Aslında Türkiye'de devlet de konunun farkında. Yenilenebilir Enerji Genel Müdürülüğü, Tarım Bakanlığı, Çevre ve Şehircilik Bakanlığı gibi kurum ve kuruluşlar da konu üzerinde çalışmalar yürütüyor.

Şu anda ne tür adımlara ihtiyaç var?

Türkiye'de biyokütle potansiyeli çok yüksek ama toplanabilir durumdaki kısım az. Çünkü hayvancılık dağınık, atıklar konsolide bir sistemle toparlanıp işleme tesislerine getirilemiyor. Bunun için bir devlet politikası lazım. Hayvansal ve tarımsal atıkların organize şekilde toplanmasının yolu bulunmalı. Ayrıca ormanlara zarar vermeden, onların daha sağlıklı hale gelmesini de sağlayacak şekilde oradaki atıl biyokütlenin değerlendirilmesi lazım. Tüm bunlar yapılırsa 10 yılda, rahatlıkla büyük ölçekli 3000 adet biyokütle tesisine ulaşırız. Böylece hem ormancılık, hem hayvancılık gelişir, hem de tarım hızla büyür. Rusya'dan aldığımız doğalgaz kadar gazı kendi kaynaklarımızla sağlamış oluruz...

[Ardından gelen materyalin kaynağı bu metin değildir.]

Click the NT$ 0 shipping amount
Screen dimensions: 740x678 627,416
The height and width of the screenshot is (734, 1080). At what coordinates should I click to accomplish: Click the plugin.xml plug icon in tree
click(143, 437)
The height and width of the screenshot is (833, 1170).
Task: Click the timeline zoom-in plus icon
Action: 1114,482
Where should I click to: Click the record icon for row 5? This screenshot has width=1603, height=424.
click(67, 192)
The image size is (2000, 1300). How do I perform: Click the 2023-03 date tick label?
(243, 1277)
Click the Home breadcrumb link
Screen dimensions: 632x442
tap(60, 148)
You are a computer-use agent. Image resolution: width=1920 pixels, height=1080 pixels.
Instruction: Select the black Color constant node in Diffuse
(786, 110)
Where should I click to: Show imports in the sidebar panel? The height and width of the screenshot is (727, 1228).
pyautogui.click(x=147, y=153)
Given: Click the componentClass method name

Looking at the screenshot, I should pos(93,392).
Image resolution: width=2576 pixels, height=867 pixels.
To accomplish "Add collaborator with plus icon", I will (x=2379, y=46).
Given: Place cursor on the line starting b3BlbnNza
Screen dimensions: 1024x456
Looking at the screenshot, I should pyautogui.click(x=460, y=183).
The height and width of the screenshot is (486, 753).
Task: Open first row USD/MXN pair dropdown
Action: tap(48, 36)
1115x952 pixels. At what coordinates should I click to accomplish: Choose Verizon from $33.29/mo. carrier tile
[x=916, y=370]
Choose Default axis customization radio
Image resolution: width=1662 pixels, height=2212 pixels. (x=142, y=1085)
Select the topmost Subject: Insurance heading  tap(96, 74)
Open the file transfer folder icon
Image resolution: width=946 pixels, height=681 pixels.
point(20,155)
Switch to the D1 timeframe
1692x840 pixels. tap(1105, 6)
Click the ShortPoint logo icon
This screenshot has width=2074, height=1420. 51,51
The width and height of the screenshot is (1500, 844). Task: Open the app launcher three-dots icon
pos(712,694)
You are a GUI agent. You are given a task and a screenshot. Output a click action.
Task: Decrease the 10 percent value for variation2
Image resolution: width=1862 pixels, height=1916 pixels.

GERİ DÖNÜŞÜ EN KISA ENERJİ YATIRIMI

Bu tesisten bir tane kurmak istesek, yatırım ne kadar sürede geri döner?

Genel olarak biyogaz tesislerinin geri dönüş süreleri 7-8 senedir. Yerli teknolojiyle yaptığımız bizim biyogaz ve gübre tesisi ise yaklaşık 4-5 sene içinde kendini amorti ediyor. Bu fark, diğer firmaların biyogaz ve gübre üretimini bizim kadar birbirine entegre etmeyişinden kaynaklanıyor. Eğer doğru hammaddeye sahipseniz, geri dönüşü en kısa süren yatırım türlerinden biri biyogazdır.

Yerli teknoloji dediniz, onu nereden aldınız?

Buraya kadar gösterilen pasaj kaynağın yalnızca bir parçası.